We then went inside, poured some water in our ice cream tub (about 1-2 inches deep), and put it in the freezer.
A couple of days later, we took the tub out of the freezer and brought it back out into the garden to examine its frozen contents. Before taking the flowery ice block out, we put the tub on its side and let the sun shine throug the bottom of it while we enjoyed how pretty it looked. To be honest, this only lasted for a brief moment, as Penguin was very keen to get the ice block out. I did manage to get him to help me taking a couple of photos of the frozen flowers, before he grabbed the tub and emptied it out on our pateo.
He loved picking away at the ice while it melted. This was a great sensory experience, and an opportunity to really pay attention to what it felt like, as well as to what was happening. Here are some of the things we took notice of, and which you can point out if you do this activity with your child/-ren:
- The ice feels very cold, ice cold.
- The ground (paving slabs) feels warm (I had Penguin put his hand flat on the ground to really feel it). The air is warm too.
- The warmth is making the ice melt, turning it into water. “Notice over here, the ground is dry, but here (by the ice) it’s getting wet.”
- We put water in the tub, it turned into ice in the cold freezer, and now it is getting warmer and turning into water again.

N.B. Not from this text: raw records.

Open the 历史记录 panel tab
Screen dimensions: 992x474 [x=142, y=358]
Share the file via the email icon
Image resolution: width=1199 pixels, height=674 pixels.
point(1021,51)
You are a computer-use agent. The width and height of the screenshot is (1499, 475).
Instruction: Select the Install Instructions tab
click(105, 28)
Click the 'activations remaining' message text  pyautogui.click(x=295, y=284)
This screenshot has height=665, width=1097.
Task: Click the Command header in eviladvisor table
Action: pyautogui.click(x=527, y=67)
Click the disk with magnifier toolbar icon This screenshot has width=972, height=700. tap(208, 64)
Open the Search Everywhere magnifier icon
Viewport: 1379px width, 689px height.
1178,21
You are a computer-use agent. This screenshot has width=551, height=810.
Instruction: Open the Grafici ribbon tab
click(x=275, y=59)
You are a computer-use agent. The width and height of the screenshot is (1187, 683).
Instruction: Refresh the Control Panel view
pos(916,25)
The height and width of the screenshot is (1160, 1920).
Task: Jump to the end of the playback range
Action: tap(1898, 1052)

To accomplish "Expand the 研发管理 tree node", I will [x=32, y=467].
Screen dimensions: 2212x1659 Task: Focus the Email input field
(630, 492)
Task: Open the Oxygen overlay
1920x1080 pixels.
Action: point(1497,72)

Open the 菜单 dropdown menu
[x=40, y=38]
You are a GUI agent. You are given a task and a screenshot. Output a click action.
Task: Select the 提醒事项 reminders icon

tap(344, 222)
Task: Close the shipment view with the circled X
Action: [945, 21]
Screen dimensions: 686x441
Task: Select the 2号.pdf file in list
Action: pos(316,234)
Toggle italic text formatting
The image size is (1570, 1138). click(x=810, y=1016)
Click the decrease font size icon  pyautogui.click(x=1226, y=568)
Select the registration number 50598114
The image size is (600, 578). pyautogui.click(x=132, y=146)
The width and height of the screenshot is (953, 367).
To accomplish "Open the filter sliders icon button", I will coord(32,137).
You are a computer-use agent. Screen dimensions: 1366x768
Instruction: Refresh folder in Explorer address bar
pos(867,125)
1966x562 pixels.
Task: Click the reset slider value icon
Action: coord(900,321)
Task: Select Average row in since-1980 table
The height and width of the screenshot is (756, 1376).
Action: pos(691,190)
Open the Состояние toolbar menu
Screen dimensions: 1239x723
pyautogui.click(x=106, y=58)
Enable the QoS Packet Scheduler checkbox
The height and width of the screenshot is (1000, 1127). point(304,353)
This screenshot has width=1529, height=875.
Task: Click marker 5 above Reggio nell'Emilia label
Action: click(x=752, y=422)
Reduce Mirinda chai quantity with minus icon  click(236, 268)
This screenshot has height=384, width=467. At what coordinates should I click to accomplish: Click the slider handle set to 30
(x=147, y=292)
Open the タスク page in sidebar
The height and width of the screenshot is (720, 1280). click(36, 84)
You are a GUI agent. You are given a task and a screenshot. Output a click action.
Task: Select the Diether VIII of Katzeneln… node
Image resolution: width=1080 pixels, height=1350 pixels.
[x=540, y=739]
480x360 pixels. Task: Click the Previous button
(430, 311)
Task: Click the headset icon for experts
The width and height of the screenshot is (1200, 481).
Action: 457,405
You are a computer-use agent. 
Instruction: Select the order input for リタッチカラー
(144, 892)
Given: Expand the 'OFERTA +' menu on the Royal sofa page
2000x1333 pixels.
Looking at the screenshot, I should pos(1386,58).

- When water isn’t frozen, it is a liquid. It can flow and move in waves, you can pour it in a glass and drink it. And all the little parts that the water is made of, called molecules, can move when they’re not frozen. But when they get to cold, they get all stiff and can’t move. That’s what happens when the water turns into ice: It goes from liquid to solid. When the ice gets warmer, the molecules can start to move again, so it goes from being solid back to liquid again. (If you like to, you can add that if the water gets REALLY hot, it will turn into gas, in which the molecules are moving around freely all over the place.)
The words in bold letters are ones I emphasized and stopped at to give Penguin a chance to repeat them. I try to incorporate some speech sounds practice here and there, rather than having it as something separate. I think it makes more sense and is more motivating for our boy to work on communication as something that is integrated into other aspects of life and learning.
Next time we do this, we might use Penguin’s AAC app, and find some of the words on there, to ‘say’ them that way instead.
Apart from the changing physical forms of the water, we also looked at the little bubbles that had formed in the ice, and how the ice and the flowers caught the light from the sun. This was mainly just to really notice the beauty of it (a form of ‘mindfulness’, I guess?), but it also gives a chance to use descriptive language, such as “shimmering”, “glittering”, “shining”, “sparkling” and so on. Plus again looking at the colours of the flowers, and repeating their names once more. Repetition plays a super important role for deep learning, you know 😉
For the most part, I let Penguin get on with exploring the melting ice block as he wished, and he got some good pincer grasp practise while trying to pick out the rose petals from the ice. After a little while I suggested we picked it up and dropped it, which we did, and I also got him a trowel to whack the ice with.
An alternative to taking your frozen flowers out into the garden to melt would be to make part two of this activity part of bathtime. And you might like to make a few extra flower-filled ice blocks while summer is still here. I think it could be pretty sweet to get a sample of summer out of the freezer in a few months time!